Task details: This task is to restate all of the entries exactly.
= = = = =
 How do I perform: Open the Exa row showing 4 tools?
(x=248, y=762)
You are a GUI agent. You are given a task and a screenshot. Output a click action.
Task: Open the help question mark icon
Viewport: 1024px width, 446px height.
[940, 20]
= = = = =
Result for this task:
 How do I perform: Open the Exa row showing 4 tools?
(x=248, y=762)
You are a GUI agent. You are given a task and a screenshot. Output a click action.
Task: Open the help question mark icon
Viewport: 1024px width, 446px height.
[940, 20]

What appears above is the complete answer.